> SOURCE EXTRACT
────

Concept:
The input
\[
r(t)=\frac{At^2}{2}u(t)
\]
is a parabolic input.
The steady-state error of a unity feedback system depends on the system type and the corresponding static error constant.
Step 1: Identify the input type.
Given,
\[
r(t)=\frac{At^2}{2}u(t)
\]
which is a parabolic input.
Its Laplace transform is
\[
R(s)=\frac{A}{s^3}.
\]
Step 2: Recall steady-state error for parabolic input.
For a unity feedback system,
\[
e_{ss}=\frac{A}{K_a}
\]
where
\[
K_a=\lim_{s\to0}s^2G(s).
\]
Step 3: Determine \(K_a\) for a Type-1 system.
A Type-1 system contains one pole at the origin.
Therefore,
\[
K_a=0.
\]
Step 4: Compute the steady-state error.
Substituting,
\[
e_{ss}=\frac{A}{0}
\]
which becomes unbounded.
Hence,
\[
e_{ss}=\infty.
\]
Step 5: Final Answer.
A Type-1 system cannot track a parabolic input with finite steady-state error.
Therefore,
\[
\boxed{e_{ss}=\infty}
\]
and
\[
\boxed{\text{Correct Option (D)}}
\]

────

> INFORMATION PROVIDED

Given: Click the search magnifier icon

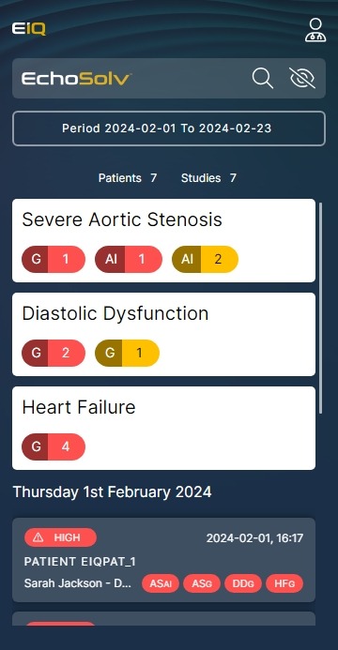Looking at the screenshot, I should (x=263, y=79).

────

> REQUIREMENT 1
Decide whether each statement agrees with the steady-state error solution. Answer yes or no, and quote the words from it that settle each one. (a) A Type-1 system has one pole at the origin. (b) The steady-state error of a unity feedback system depends only on the amplitude of the input. (c) A Type-1 system can follow a parabolic input with a finite steady-state error.
> REQUIREMENT 2
Please rewrite the part of the steady-state error solution that opens with the words containing "The steady-state error of" and closes with "which is a parabolic input.", changing "parabolic input" to "ramp input".

> RIGHT ANSWER 1
(a) Yes: "A Type-1 system contains one pole at the origin."
(b) No: "The steady-state error of a unity feedback system depends on the system type and the corresponding static error constant."
(c) No: "A Type-1 system cannot track a parabolic input with finite steady-state error."

> RIGHT ANSWER 2
The steady-state error of a unity feedback system depends on the system type and the corresponding static error constant.
Step 1: Identify the input type.
Given,
\[
r(t)=\frac{At^2}{2}u(t)
\]
which is a ramp input.